Skip to content
This repository was archived by the owner on Jan 18, 2024. It is now read-only.
This repository was archived by the owner on Jan 18, 2024. It is now read-only.

pgbackrest info missing stanza path when BOOTSTRAP_FROM_BACKUP=1 #628

@lazzarello

Description

@lazzarello

patroni fails to bootstrap from backup in restore_or_initdb method. This script cannot execute pgbackrest info when the environment variable BOOTSTRAP_FROM_BACKUP=1

I would like to bootstrap a new deployment from S3 backups, which are functioning correctly. It appears that pgbackrest needs postgres to be running to create a stanza, which is required to bootstrap postgres from a backup. Postgres can't start yet because it doesn't have the backup from which to start, which means the pgbackrest stanza cannot be created.

Feels like a race condition.

output from interactive container session

patroni

postgres@postgres-bootstrap-restore-0:~$ patroni /etc/timescaledb/patroni.yaml
2023-11-03 23:00:08,358 WARNING: Retry got exception: 'connection problems'
/var/run/postgresql:5432 - no response
2023-11-03 23:00:08,364 WARNING: Failed to determine PostgreSQL state from the connection, falling back to cached role
Sourcing /home/postgres/.pod_environment
2023-11-03 23:00:08 - restore_or_initdb - Attempting restore from backup
2023-11-03 23:00:08 - restore_or_initdb - Listing available backup information
WARN: environment contains invalid option 'backup-enabled'
WARN: configuration file contains invalid option 'repo1Path'
stanza: poddb
    status: error (missing stanza path)
WARN: environment contains invalid option 'backup-enabled'
WARN: configuration file contains invalid option 'repo1Path'
2023-11-03 23:00:08.390 P00   INFO: restore command begin 2.44: --config=/etc/pgbackrest/pgbackrest.conf --exec-id=410-54be1d5a --link-all --log-level-console=detail --pg1-path=/var/lib/postgresql/data --process-max=4 --repo1-cipher-type=none --repo1-path=/default/postgres-timescale --spool-path=/var/run/postgresql --stanza=poddb
WARN: repo1: [FileMissingError] unable to load info file '/default/postgres-timescale/backup/poddb/backup.info' or '/default/postgres-timescale/backup/poddb/backup.info.copy':
      FileMissingError: unable to open missing file '/default/postgres-timescale/backup/poddb/backup.info' for read
      FileMissingError: unable to open missing file '/default/postgres-timescale/backup/poddb/backup.info.copy' for read
      HINT: backup.info cannot be opened and is required to perform a backup.

[What you will do]
1/ Sum up the bug report in two sentences.
2/ Answer from the bug report:
(a) What environment variable setting keeps the script from running pgbackrest info?
(b) What status does the output give for the stanza poddb?
(c) What version number appears in the line where the restore command begins?
3/ Write out the stretch of the bug report from "pgbackrest info missing" through "cannot be created.".
The lines after the bug report have nothing to do with what you're asked to do here.

[Dataset section]
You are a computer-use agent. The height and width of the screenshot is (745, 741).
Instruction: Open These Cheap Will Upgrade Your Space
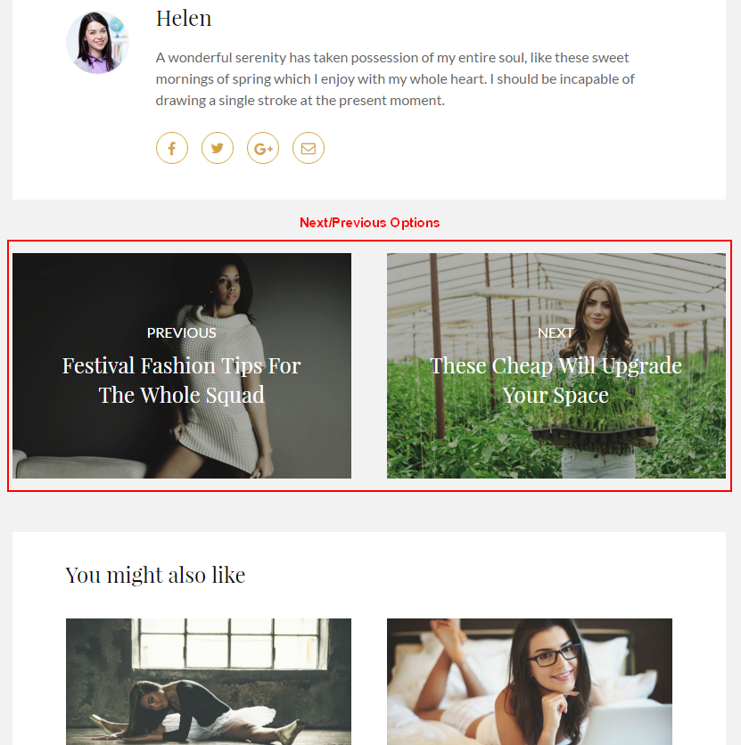(556, 381)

[Answers to the problems]
1/ Patroni fails to bootstrap from backup in the restore_or_initdb method because the script can't run pgbackrest info when BOOTSTRAP_FROM_BACKUP=1 is set. The author wants to bootstrap a new deployment from working S3 backups, but pgbackrest seems to need postgres running to create the stanza, while postgres can't start without the backup, which feels like a race condition.

2/
(a) BOOTSTRAP_FROM_BACKUP=1
(b) error (missing stanza path)
(c) 2.44

3/
pgbackrest info missing stanza path when BOOTSTRAP_FROM_BACKUP=1 #628

@lazzarello

Description

@lazzarello

patroni fails to bootstrap from backup in restore_or_initdb method. This script cannot execute pgbackrest info when the environment variable BOOTSTRAP_FROM_BACKUP=1

I would like to bootstrap a new deployment from S3 backups, which are functioning correctly. It appears that pgbackrest needs postgres to be running to create a stanza, which is required to bootstrap postgres from a backup. Postgres can't start yet because it doesn't have the backup from which to start, which means the pgbackrest stanza cannot be created.